## DOCUMENT SEGMENT
[Start]
In the past, semiconductor devices have been packaged by placing a transistor chip on a single piece of electrically nonconductive material, such as beryllia ceramic, to isolate electrically the chip from the package base which is typically made of copper. The prior art uses a single ceramic substrate upon which a silicon chip is placed. The thermal path is through the silicon chip. through the ceramic, and into whatever the ceramic is braized to, either a copper stud or a copper flange. The thickness of the ceramic has regard to the expansion rate difference between the ceramic and the copper braized to the ceramic.

These two materials expand at substantially different rates. Therefore, as the package gets hot during the braizing operation, the ceramic tends to crack. It is desirable to keep the braize area small and the ceramic as thick as possible to reduce the danger of cracking. However, it is also desirable to make the ceramic as thin as possible because it is a resistive path to the thermal flow through the semiconductor device. It is desirable to reduce the thickness of the base in order to reduce the thermal resistance, but the base has been made thick for structural rigidity. It will be appreciated that as requirements for higher power outputs increase, the size of the transistor chip is increased. This necessitates a larger braize area, thereby increasing the possibility of cracking. Thus, it will be appreciated that problems have to be overcome if the risk of cracking is to be reduced.
[End]
## DATA ROWS
[Start]
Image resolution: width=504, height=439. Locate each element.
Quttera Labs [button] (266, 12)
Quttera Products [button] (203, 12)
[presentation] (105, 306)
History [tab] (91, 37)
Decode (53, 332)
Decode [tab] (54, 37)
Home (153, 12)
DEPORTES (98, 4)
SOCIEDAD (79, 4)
[End]
[Start]
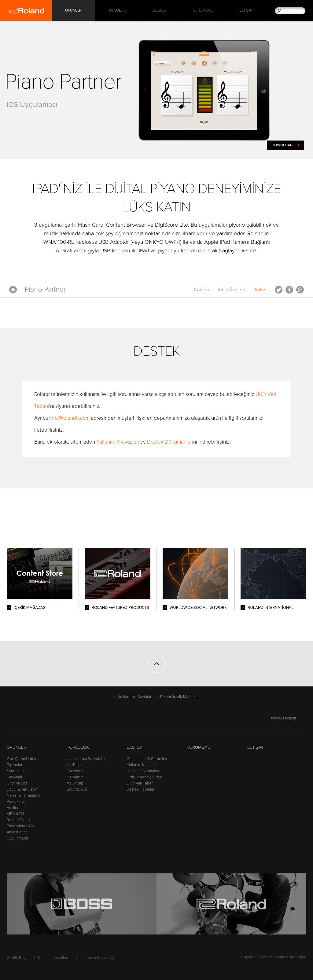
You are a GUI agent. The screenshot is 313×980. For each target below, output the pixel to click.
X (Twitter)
[End]
## ACTIONS TO TAKE
a) From the passage on semiconductor packaging, quote the stretch from "These two materials" through "to be reduced.".
b) In the passage on semiconductor packaging, why has the package base been made thick?

## ANSWERS FOR THIS EXERCISE
a)
These two materials expand at substantially different rates. Therefore, as the package gets hot during the braizing operation, the ceramic tends to crack. It is desirable to keep the braize area small and the ceramic as thick as possible to reduce the danger of cracking. However, it is also desirable to make the ceramic as thin as possible because it is a resistive path to the thermal flow through the semiconductor device. It is desirable to reduce the thickness of the base in order to reduce the thermal resistance, but the base has been made thick for structural rigidity. It will be appreciated that as requirements for higher power outputs increase, the size of the transistor chip is increased. This necessitates a larger braize area, thereby increasing the possibility of cracking. Thus, it will be appreciated that problems have to be overcome if the risk of cracking is to be reduced.

b) For structural rigidity.